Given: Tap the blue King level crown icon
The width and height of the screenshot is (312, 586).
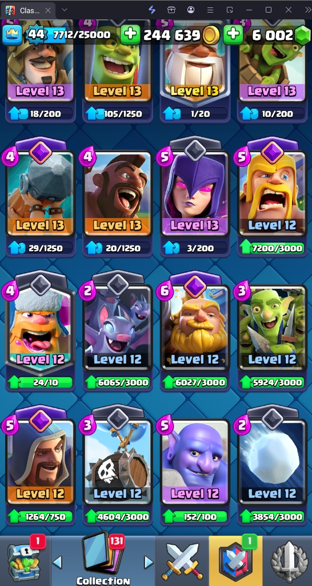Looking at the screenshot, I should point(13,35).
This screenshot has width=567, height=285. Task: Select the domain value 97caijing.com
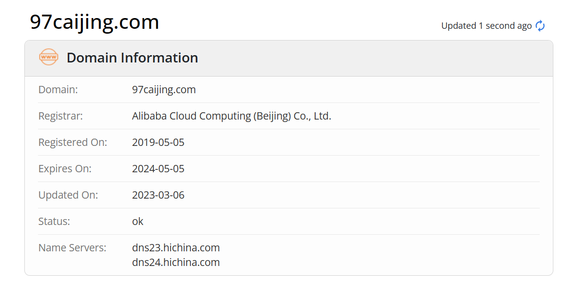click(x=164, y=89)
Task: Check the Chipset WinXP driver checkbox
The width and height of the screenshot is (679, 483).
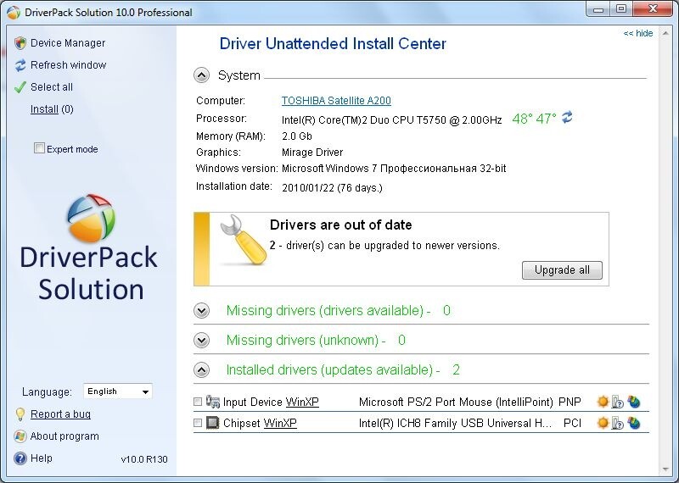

--

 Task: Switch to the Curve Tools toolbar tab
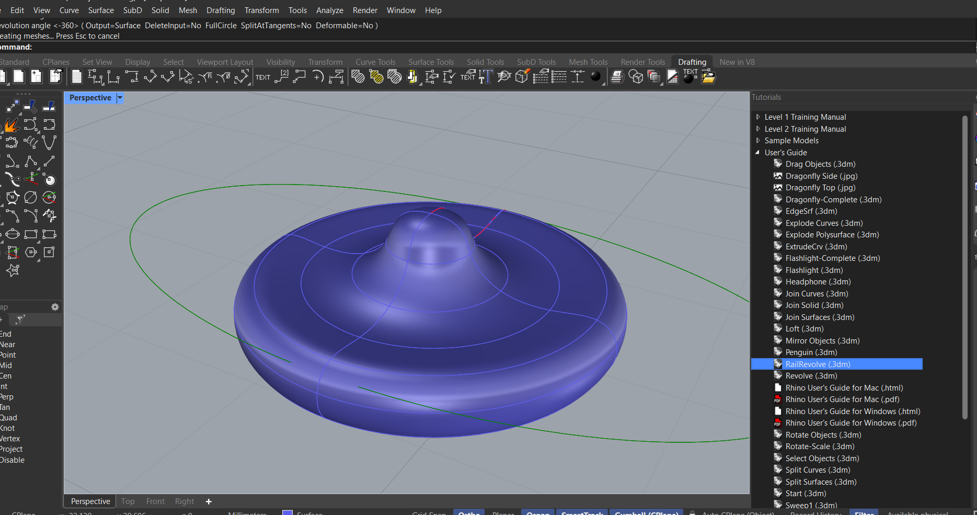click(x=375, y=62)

PROBLEM DETAILS:
Please copy the lines above exactly, starting at the line that holds "Given: Tap the blue King level crown icon" and ending at the line that holds "The width and height of the screenshot is (679, 483)."; include both, but no pictures.

ANSWER FOR THIS EXERCISE:
Given: Tap the blue King level crown icon
The width and height of the screenshot is (312, 586).
Looking at the screenshot, I should point(13,35).
This screenshot has width=567, height=285. Task: Select the domain value 97caijing.com
click(x=164, y=89)
Task: Check the Chipset WinXP driver checkbox
The width and height of the screenshot is (679, 483).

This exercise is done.